Parkland school shooting: jury selection begins in death penalty trial | Parkland, Florida school shooting | #schoolshooting


Jury selection in the death penalty trial of Nikolas Cruz, who murdered 17 students and staff members in a 2018 school shooting in Parkland, Florida, began on Monday after years of delay due to the Covid-19 pandemic.

Cruz, 23, has already pled guilty to the murders at the Marjory Stoneman Douglas high school, meaning a jury will decide whether he faces life in prison or the death penalty. It is the deadliest US mass shooting ever to go to trial.
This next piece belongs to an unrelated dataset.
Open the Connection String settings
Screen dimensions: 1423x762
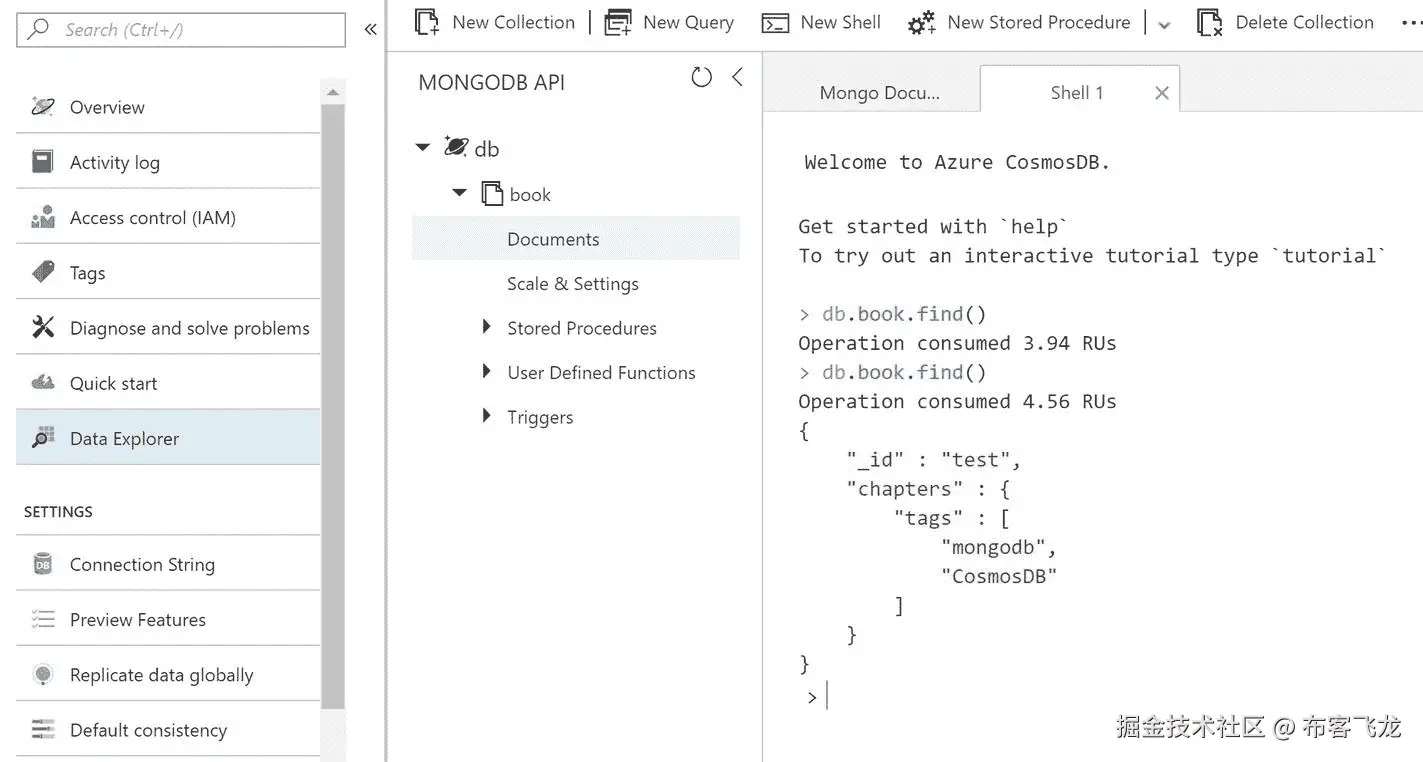141,564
Court officials say 1,500 candidates or more could be brought before circuit judge Elizabeth Scherer, prosecutors and Cruz’s public defenders for initial screening over the next several weeks.

Cruz, a former Stoneman Douglas student, will be sentenced to death only if the jury unanimously agrees that aggravating factors such as the number of people he killed, his planning and his cruelty outweigh such mitigating factors as his lifelong mental illness and the death of his parents.
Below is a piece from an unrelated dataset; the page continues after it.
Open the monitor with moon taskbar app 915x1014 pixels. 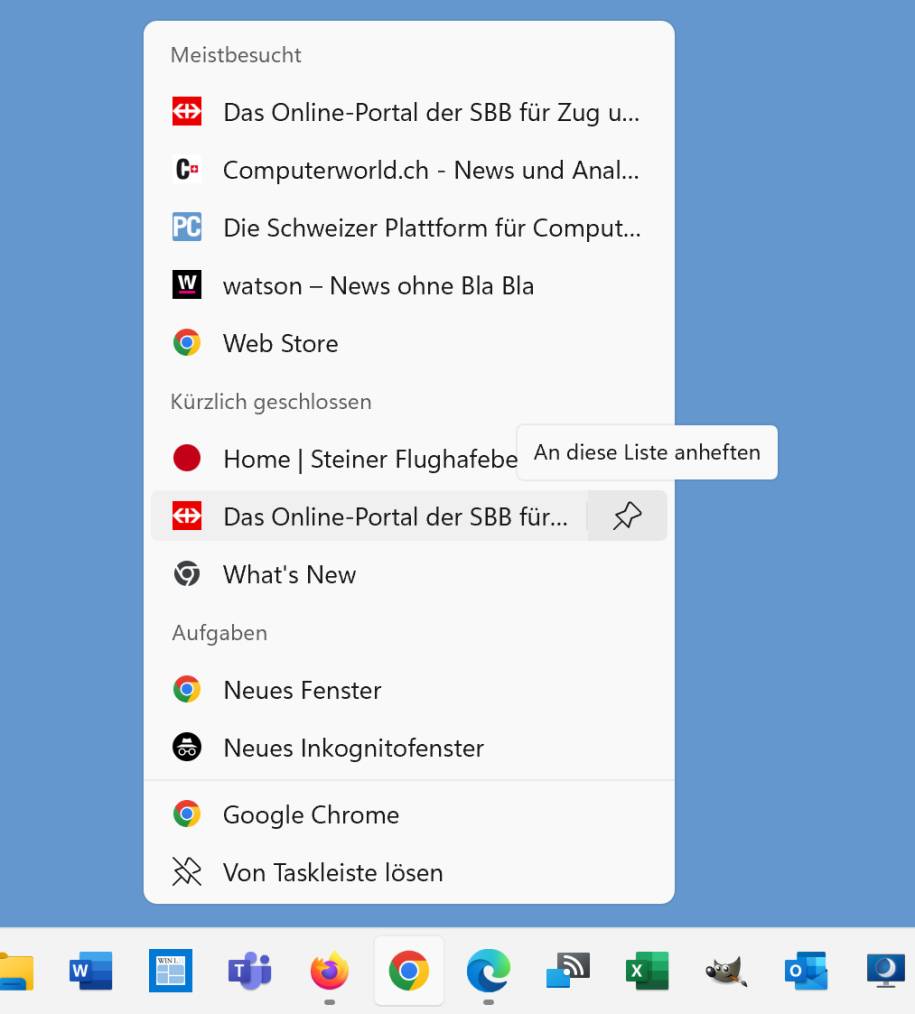pos(885,970)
If any juror disagrees, Cruz will receive a life sentence.

Seven other US killers who fatally shot at least 17 people died during or immediately after their attacks, either by suicide or at the hands of police. The suspect in the massacre of 23 at an El Paso, Texas, Walmart in 2019 is still awaiting trial.

Death penalty trials in Florida and much of the US often take two years to start because of their complexity. The Cruz trial was further delayed by Covid-19 and legal wrangling.

Tony Montalto, whose 14-year-old daughter, Gina, died in the shooting, said the trial “has been a long time coming”.

“I just hope everyone remembers the victims,” he told the Associated Press.

Cruz, Montalto said, “told the world his plans on social media, carried out those plans in a cold and calculated manner and murdered my beautiful daughter, 13 of her classmates and three of her teachers”.

Parents and spouses of victims who have spoken publicly have said they are in favor of Cruz’s execution. Montalto has not answered the question directly, but has said on multiple occasions that Cruz “deserves every chance he gave Gina and the others”.

On Mondays through Wednesdays for most of the next several weeks, prospective jurors will be brought into the courtroom in groups of 60, about four a day.

They will be asked if they can put aside any animosity toward Cruz and judge the case fairly. They will then be asked if they are available from June through September. Out of each group, Scherer is hoping five remain.

Candidates who pass those hurdles will be taken into another room, where they will fill out a questionnaire on their backgrounds and beliefs for the lawyers to review.

They will be brought back in several weeks for individual questioning. To qualify for the jury, they must say they can vote for the death penalty if the evidence supports that verdict but also don’t believe it should be mandatory for murder.

On Monday, the first group of 60 prospective jurors filed into the courtroom.

Cruz, 23, sat between his attorneys, wearing a gray sweater and a face mask. Four sheriff’s deputies sat nearby. Cruz spoke briefly, waiving his right to participate directly in the screening process. Eight parents and other family members of some victims sat together in the courtroom.

Both prosecutors and the defense can challenge any prospective juror for cause.

Scherer will eliminate candidates whom lawyers from either side have convinced her would be prejudiced against their side. Each side will also get at least 10 peremptory strikes, where either can eliminate a candidate for any reason except race or gender.